To examine migraine diagnostic and treatment disparities among Asian ethnic subgroups across U.S. counties using national electronic health record (EHR) and census data.

Background:

Asian Americans are underrepresented and aggregated into a single racial category in research, obscuring subgroup-specific disparities. Cultural, socioeconomic, and access factors may impact migraine care in Asian groups, but granular data are lacking. 

Design/Methods:

We conducted a retrospective, county-level analysis using de-identified data from Epic Cosmos and 2020 U.S. Census data, including patients with ICD-10 codes for migraine (G43), chronic migraine (G43.7), or headache (R51.9) from 2020–2024. Counties were analyzed if at least 100 patients had a migraine diagnosis and at least one resident identified with a specific Asian subgroup.
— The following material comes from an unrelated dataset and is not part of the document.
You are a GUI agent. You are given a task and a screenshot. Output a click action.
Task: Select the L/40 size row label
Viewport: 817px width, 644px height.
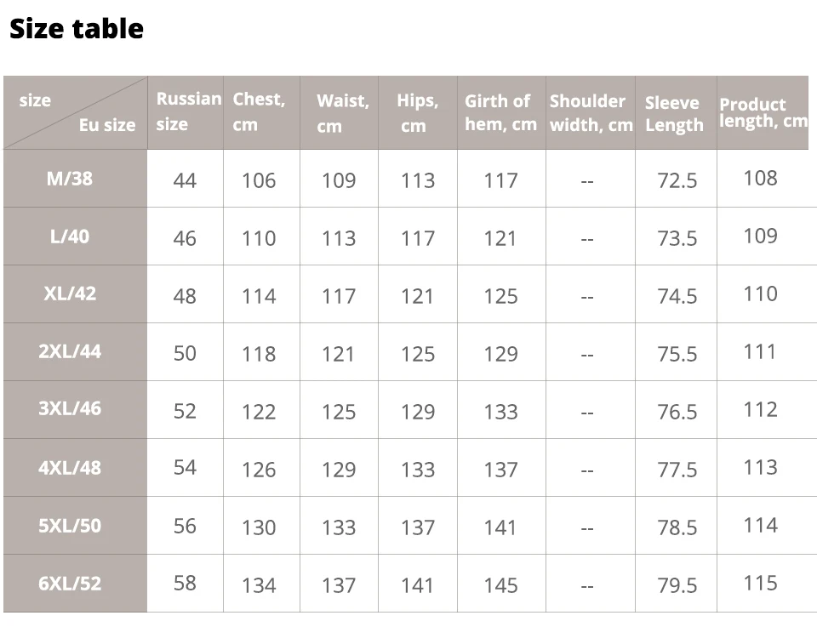pyautogui.click(x=69, y=237)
We focused on the 18 most populous subgroups, representing 99% of Asian-identifying individuals. Linear regressions were adjusted for age, sex, insurance, and Social Vulnerability Index (SVI), with state-level clustering.

Results:

We identified 17,357,084 patients with headache, 3,348,223 with migraine, and 1,234,133 with chronic migraine across 1,481 counties. Among 18,502,687 individuals within an Asian subgroup, the largest were Asian Indian (23.7%), Chinese (22.2%), and Filipino (16.5%). Counties with higher proportions of Asian residents had lower rates of migraine and chronic migraine diagnoses (0.16 and 0.10 percentage point decreases for every 1% increase in Asian population, both p<0.05). Counties with more White residents showed the opposite trend, with migraine diagnoses increasing by 0.06 percentage points for every 1% increase in White residents (p<0.01). Lower diagnostic specificity rates were observed for Asian Indian, Korean, Pakistani, and Vietnamese subgroups, with ten of eighteen (56%) subgroups demonstrating significantly lower diagnostic specificity rates. CGRP targeted prescriptions were lower in several Asian subgroups, particularly Chinese (−0.33; p<0.05) and Filipino (−0.45; p<0.05).

Conclusions:
Disaggregating data reveals the potential for migraine and chronic migraine underdiagnosis in certain Asian populations. Uncovering hidden disparities is essential to improving migraine care.